Цитируемый отрывок:
****
Юрий Липовский - Самоцветное ожерелье Гоби
— Дза, дзугер! (Ну, ничего!) — невозмутимо отвечал Буян и тянул своих спутников вперед, старательно осматривая все базальтовые холмы и сайры.[6] И ему вновь повезло: в одном из сайров среди обломков серо-белого халцедона что-то заголубело, он нагнулся и поднял обломок — это был сапфирин. Рядом с ним лежали точно такие же. Буян оглянулся, ища глазами товарищей, хотел позвать их, но горло сдавило от мучившей жажды и внезапно нахлынувшей радости. И тогда он пошел один по сухому вымершему руслу, которое оживало перед ним, все более и более голубея от проглядывавших из пепельно-серой земли ярко-голубых, как цветки, камешков.
Буян двигался медленно, наклоняясь то в одну, то в другую сторону, поднимал с земли сапфирины и наполнял ими полевую сумку. Потом он поставил ее на землю и лег на открытую им россыпь, подставив разгоряченное лицо свежему гобийскому ветерку. Это был «звездный час» Буяна — он сдержал свое слово, нашел все же сапфирин, целую россыпь этого камня, такого же голубого, как небо над его головой.
Вскоре мы все уже были на открытой Буяном россыпи и провели необходимую работу по ее оценке.
****
Исходные данные:
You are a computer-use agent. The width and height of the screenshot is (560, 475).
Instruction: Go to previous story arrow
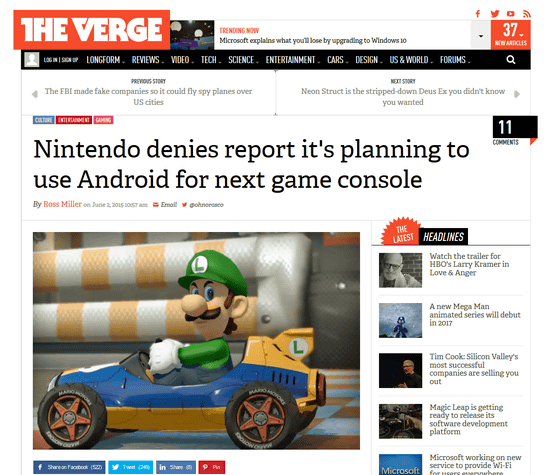[x=35, y=94]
****
Задание A:
Куда, согласно отрывку о находке сапфирина в Гоби, Буян складывал поднятые с земли камни?
Задание B:
Продолжите отрывок о находке сапфирина в Гоби с того места, где он заканчивается.

Итоговый ответ A:
В полевую сумку.

Итоговый ответ B:
Сапфирин был найден всего лишь в 6 км к юго-востоку от Их-Джаргалана. Россыпь, начинаясь с узкого сайра, постепенно расширялась к его устью и «впадала» в широкую плоскую ложбину между двумя базальтовыми холмами. Вот здесь-то и была главная, наиболее продуктивная, часть россыпи. Ее размеры в плане достигали 800X500 м. Обращала на себя внимание внешняя форма халцедоновых миндалин, треугольная и конусовидная, с вогнутым «дном». Мелкие обломки не превышали 2–5 см, а отдельные хорошо сохранившиеся миндалины достигали 15–20 см.
Россыпь была представлена исключительно голубым халцедоном, довольно неоднородным по декоративным качествам. Здесь встречался самый настоящий сапфирин, однотонный, от бледно-голубого до васильковосинего (сапфирового) цвета, хорошо просвечивающий на сколах. Реже мы находили не менее замечательные сапфириновые агаты с тонким чередованием белых и голубовато-синих полос. Иногда в центральных частях голубых агатов наблюдалась сердцевина медово-желтого или оранжевого цвета, напоминающая закат солнца. Несмотря на мелкую трещиноватость, все разновидности голубого халцедона были высокого качества. Концентрация его на поверхности была столь велика, что даже по самым скромным подсчетам в россыпи находилось несколько десятков тонн ювелирно-поделочного материала.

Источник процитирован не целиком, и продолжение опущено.